Joins arent a big deal, just join on (at least) the shard key, or for smaller hash joins ship the small side of the join.

If you have multiple kinds of joins keep multiple copies with different shard keys.

Yes, (monoidal) aggregations are possible with this, yes subqueries are possible with this.

Thaxll · on Aug 10, 2016

It's the method that largest companies are using, it's not as bad as it sounds.

duaneb · on Aug 10, 2016

> It's the method that largest companies are using

....in addition to other data stores. I don't know of any company exclusively using mysql; I hear that billing was migrated onto a sharded mysql cluster much more frequently due to the inherently transactional nature of billing operations and queries.

Jtsummers · on Aug 10, 2016

This depends on your definition of scaling.

You're creating (relatively) heavyweight servers to handle multiple instances and hiding them behind a reverse proxy.

And this is for a very specific use-case. Not everything is HTTP, and not everything HTTP is handled (well) by a LAMP stack.

Certainly, as pcwalton points out, a LAMP stack will not handle scalability of your graphics (while hitting desired performance characteristics, at least). A LAMP stack is unlikely to be appropriate to the sort of scaling that map-reduce can perform. A LAMP stack won't handle, in the case of my office, handling an arbitrary number of connecting radios.

  ===EDIT===

> Threading is hard and I'm sure will always be hard. But threading is the wrong way to scale or parallelise.

Threading is an implementation of concurrency/parallelism. Spawning multiple servers behind a reverse proxy, like you seem to be suggesting, is one method for handling scaling issues.

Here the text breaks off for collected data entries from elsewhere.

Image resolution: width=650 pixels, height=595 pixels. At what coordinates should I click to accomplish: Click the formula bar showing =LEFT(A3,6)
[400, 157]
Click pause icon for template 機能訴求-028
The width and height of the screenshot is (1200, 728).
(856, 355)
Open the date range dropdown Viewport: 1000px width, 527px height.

But the models used to make effective use of threaded concurrency (actor model, CSP, even shared memory done well), also work in designing larger systems that need to scale beyond a single computer/CPU.

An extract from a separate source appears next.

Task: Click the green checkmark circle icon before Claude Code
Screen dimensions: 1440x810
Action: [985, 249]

Jweb_Guru · on Aug 10, 2016

On the contrary, scaling and parallelism are much easier on a multicore machine (possibly with a NIC queue per socket) because most nontrivial workloads are ultimately communication bound. Single load balancers can handle most real sites' traffic and direct them to different cores, and for those concerned about (for example) DDOS attempts, services like Cloudflare will allow you to combine IP anycast with a reverse proxy to avoid this problem far from your machine.

For a large percentage of use cases, the only reason to have multiple machines at all is for fault tolerance, and for most of the others, it's just not being able to fit all your data in memory (increasingly rare). That said, modern networking has gotten good enough that in a really high-end datacenter you can sometimes still get increased performance out of the network (using RDMA, etc.), but you have to really work hard for it (usually bypassing the OS networking stack).